Your task → For each line of the listing that holds "computer", show the full line.

Data to process →
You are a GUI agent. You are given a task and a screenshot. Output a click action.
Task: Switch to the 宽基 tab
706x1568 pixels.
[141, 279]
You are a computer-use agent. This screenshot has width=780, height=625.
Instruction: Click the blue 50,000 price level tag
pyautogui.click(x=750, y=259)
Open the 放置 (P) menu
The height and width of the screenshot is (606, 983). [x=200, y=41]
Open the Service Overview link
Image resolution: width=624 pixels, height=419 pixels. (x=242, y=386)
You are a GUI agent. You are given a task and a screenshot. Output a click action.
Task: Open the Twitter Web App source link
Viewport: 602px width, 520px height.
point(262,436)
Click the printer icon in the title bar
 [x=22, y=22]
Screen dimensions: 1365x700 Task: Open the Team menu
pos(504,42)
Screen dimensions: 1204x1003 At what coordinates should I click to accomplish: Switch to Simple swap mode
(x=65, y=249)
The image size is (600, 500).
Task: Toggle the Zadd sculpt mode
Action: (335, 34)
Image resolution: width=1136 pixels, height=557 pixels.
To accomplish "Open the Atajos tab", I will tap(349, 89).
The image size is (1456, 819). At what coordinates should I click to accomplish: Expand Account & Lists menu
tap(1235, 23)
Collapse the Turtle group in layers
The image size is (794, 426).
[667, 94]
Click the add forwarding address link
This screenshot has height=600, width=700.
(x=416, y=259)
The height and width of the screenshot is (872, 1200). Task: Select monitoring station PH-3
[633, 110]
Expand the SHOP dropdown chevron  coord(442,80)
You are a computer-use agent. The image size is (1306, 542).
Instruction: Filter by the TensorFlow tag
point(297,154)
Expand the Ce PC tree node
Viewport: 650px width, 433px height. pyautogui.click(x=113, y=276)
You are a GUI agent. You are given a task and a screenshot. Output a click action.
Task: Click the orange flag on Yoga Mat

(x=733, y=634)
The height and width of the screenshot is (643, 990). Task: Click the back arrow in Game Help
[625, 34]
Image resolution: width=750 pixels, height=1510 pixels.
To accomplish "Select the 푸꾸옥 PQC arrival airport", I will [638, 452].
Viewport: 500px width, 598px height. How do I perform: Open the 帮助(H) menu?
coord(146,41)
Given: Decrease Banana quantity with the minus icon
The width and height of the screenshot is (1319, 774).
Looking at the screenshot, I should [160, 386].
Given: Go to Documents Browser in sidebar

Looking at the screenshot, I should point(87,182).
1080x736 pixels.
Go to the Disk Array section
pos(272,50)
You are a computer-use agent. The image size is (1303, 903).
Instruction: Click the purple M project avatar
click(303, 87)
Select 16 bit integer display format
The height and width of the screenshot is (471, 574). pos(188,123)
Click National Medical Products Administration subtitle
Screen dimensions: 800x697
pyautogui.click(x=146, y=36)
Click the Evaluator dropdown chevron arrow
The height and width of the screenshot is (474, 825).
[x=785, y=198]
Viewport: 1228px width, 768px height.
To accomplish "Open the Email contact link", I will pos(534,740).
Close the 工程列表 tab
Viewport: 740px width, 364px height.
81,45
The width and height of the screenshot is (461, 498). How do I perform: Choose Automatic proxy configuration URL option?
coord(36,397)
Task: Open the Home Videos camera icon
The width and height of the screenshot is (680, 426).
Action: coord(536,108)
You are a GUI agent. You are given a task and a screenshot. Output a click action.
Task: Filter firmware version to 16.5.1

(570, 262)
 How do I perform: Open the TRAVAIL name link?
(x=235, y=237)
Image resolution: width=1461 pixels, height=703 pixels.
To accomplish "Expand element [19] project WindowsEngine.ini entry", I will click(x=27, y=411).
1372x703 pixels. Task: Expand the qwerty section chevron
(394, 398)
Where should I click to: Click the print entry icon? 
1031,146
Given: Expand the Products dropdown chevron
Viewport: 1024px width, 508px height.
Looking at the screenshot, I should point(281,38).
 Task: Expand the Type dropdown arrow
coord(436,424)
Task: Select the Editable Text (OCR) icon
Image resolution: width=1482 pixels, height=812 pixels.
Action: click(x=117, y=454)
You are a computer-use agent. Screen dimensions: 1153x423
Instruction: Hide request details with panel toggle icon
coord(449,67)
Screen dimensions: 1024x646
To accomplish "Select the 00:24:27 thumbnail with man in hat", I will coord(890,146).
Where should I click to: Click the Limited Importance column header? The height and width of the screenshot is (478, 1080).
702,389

Solution to this exercise →
You are a computer-use agent. This screenshot has width=780, height=625.
You are a computer-use agent. The image size is (1306, 542).
You are a computer-use agent. The image size is (1303, 903).
You are a computer-use agent. Screen dimensions: 1153x423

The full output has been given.